Where Leadership Backing Matters

This is where leadership comes in—not as distant overseers, but as enablers. Leaders must shift from expecting outcomes to funding and enabling outcomes.

Key areas where leadership makes the difference:

  1. Clear ownership between application and infrastructure. Gray areas cause finger-pointing. Leaders must enforce RACI clarity.
  2. Vendor accountability. Escalation paths should be supported at the executive level, not left to engineers chasing support tickets.
  3. Modern practices adoption. Infrastructure as Code (IaC), automated healing, and observability investments are not luxuries; they are survival tools.
  4. Alignment on SLOs and MTTR. If leadership doesn’t back realistic service-level objectives, Ops is set up to fail.

A favorite line from Gene Kim comes to mind: “Improving daily work is even more important than doing daily work.” Leadership must invest in improvement, not just output.


Stories from the Field

I recall a situation where our Ops team flagged repeated slow recoveries from database failovers. Initially dismissed as “just operational noise,” the issue became a recurring incident affecting customer-facing apps. Only when leadership backed funding for HA redesign and observability tooling did recovery times improve—and so did morale.

In another case, a telco’s vendor support delays stretched incidents by hours. When executives directly engaged the vendor at a governance level, escalation times dropped dramatically. Engineers felt heard, and customers felt the difference.
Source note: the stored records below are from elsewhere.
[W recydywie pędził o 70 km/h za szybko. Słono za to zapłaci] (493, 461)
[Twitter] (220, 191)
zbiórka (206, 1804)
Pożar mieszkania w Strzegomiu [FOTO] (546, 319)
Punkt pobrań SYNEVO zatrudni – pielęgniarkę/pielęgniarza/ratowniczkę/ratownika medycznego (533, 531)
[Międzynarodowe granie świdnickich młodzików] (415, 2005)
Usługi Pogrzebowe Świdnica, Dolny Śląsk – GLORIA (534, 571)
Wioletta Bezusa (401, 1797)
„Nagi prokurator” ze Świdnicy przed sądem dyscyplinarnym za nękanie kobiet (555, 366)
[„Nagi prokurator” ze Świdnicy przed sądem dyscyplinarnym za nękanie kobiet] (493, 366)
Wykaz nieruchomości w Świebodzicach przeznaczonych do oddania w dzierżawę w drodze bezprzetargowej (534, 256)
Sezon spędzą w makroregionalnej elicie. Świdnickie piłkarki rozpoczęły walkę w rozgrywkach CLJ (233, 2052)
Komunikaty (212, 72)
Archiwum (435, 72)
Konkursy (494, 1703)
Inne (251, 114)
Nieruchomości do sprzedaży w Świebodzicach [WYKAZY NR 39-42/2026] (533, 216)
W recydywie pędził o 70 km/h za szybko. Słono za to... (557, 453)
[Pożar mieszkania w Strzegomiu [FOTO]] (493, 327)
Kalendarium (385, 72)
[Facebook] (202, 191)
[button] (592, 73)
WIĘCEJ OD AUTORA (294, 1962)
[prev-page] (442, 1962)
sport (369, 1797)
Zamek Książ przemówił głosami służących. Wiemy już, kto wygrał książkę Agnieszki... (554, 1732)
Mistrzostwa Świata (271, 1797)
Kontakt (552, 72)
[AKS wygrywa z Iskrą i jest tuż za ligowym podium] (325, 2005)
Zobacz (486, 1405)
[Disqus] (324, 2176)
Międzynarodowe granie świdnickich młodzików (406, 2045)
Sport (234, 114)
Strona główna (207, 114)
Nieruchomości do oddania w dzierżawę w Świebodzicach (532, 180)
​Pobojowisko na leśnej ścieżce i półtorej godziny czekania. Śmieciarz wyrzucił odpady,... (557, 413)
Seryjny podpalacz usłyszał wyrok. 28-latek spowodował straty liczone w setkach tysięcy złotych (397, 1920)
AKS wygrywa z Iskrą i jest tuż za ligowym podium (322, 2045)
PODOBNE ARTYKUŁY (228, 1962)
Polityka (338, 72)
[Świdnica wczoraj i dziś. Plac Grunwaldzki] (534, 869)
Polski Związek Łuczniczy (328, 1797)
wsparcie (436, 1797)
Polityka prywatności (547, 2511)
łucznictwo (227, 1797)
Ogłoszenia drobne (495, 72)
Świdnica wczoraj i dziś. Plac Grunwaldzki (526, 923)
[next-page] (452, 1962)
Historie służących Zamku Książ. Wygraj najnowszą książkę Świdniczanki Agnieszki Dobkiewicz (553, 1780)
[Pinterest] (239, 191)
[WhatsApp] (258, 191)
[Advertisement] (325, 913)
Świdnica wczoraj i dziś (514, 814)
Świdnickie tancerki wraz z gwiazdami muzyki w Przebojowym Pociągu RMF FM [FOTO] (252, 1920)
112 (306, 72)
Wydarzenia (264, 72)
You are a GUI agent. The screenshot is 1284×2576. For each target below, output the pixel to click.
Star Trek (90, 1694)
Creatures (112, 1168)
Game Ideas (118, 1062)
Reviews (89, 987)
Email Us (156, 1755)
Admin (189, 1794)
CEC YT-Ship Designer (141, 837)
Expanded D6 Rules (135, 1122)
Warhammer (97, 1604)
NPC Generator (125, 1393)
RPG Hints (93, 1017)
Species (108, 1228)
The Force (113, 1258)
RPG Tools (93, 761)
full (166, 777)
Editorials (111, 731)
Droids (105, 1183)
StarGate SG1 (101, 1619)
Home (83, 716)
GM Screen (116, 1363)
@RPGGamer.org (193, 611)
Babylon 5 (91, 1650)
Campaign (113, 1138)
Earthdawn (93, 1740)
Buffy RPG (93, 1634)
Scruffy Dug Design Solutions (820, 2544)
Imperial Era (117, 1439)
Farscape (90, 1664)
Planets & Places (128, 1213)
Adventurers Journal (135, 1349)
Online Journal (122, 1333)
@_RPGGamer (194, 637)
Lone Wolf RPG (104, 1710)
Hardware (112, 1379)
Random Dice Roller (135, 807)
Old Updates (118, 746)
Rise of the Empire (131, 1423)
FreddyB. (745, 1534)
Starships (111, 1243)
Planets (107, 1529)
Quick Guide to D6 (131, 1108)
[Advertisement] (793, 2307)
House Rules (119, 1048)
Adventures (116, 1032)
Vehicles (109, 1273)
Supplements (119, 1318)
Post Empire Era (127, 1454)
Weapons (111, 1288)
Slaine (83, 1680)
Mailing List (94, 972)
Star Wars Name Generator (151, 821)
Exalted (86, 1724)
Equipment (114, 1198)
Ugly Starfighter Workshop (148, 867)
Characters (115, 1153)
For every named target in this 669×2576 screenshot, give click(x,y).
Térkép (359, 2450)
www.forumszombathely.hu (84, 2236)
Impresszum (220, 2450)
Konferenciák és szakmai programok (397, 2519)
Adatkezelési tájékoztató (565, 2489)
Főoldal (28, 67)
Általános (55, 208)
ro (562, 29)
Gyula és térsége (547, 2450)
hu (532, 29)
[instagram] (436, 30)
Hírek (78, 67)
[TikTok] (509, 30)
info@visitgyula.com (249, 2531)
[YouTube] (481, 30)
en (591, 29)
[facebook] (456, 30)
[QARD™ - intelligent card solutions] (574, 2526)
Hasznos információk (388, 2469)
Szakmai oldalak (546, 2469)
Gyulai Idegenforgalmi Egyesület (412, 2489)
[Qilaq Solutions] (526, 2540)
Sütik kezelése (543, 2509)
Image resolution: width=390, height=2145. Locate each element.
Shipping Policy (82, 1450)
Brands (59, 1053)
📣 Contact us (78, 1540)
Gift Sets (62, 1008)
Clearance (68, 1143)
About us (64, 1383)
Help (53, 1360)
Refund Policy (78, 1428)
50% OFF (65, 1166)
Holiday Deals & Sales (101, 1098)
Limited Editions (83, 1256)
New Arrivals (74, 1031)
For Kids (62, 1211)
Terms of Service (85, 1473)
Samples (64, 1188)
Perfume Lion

The lesson: Ops doesn’t lack ideas—it often lacks backing.


Closing Reflection

InfraOps teams are often the unsung heroes of enterprise resilience. But heroics alone cannot sustain stability.

Leaders must step up—not just to demand uptime, but to build the conditions where uptime is sustainable. That means investing in automation, fostering collaboration, and driving accountability across partners.

When Ops is empowered to evolve, resilience follows.

So the question I leave for every leader—including myself—is this:

Are we enabling our InfraOps teams to improve daily work, or just expecting them to survive it?


📑 References: Gartner (2021) – Downtime Root Causes; Uptime Institute (2022) – Outage Analysis Report; Gene Kim – The Phoenix Project.